* **Exercise aim**:
Repeat precisely the span of lines below that opens with the line containing "News Archive (133, 315)" and closes with the line containing "Second Wind (90, 333)", both included.

* **Study material**:
============
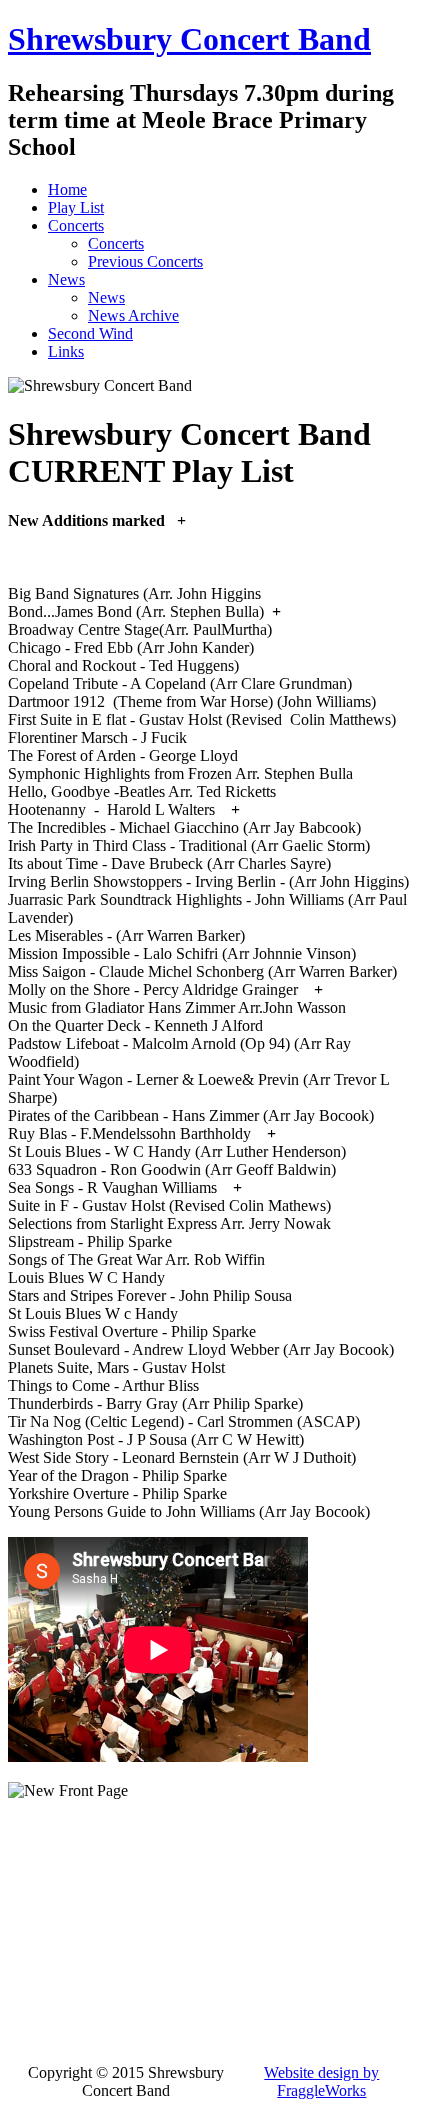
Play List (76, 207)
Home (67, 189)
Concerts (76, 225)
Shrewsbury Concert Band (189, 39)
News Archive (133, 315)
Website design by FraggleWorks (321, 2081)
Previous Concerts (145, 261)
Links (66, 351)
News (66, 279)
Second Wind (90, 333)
============
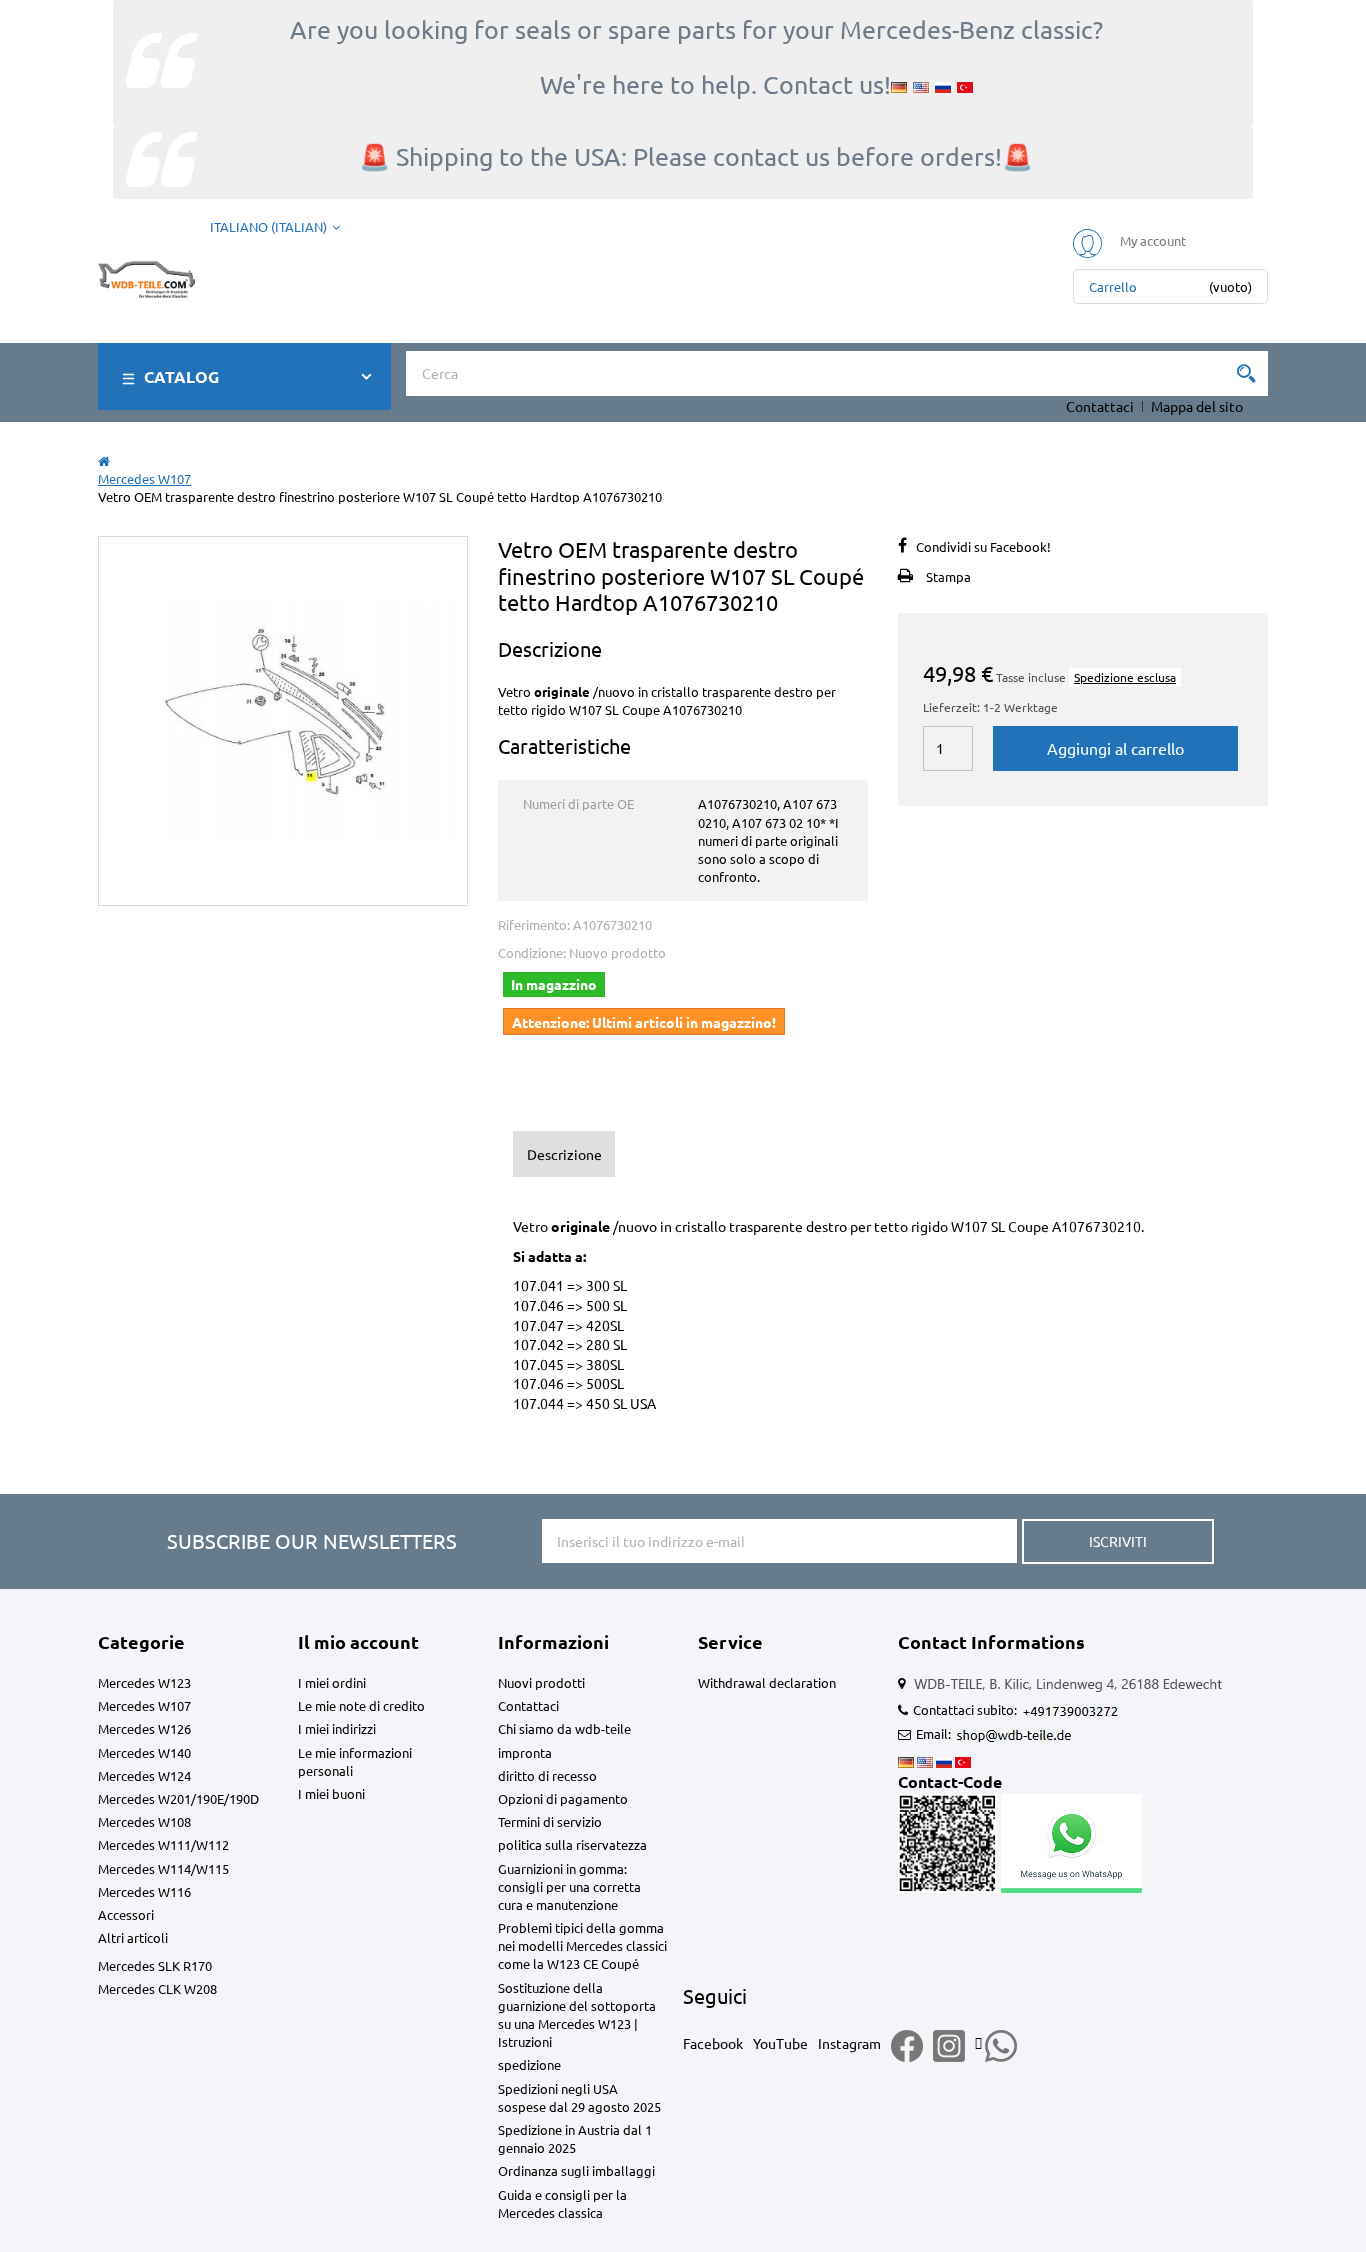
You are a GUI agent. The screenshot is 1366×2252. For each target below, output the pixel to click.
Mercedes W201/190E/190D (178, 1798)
============
* **Your solution**:
News Archive (133, 315)
Website design by FraggleWorks (321, 2081)
Previous Concerts (145, 261)
Links (66, 351)
News (66, 279)
Second Wind (90, 333)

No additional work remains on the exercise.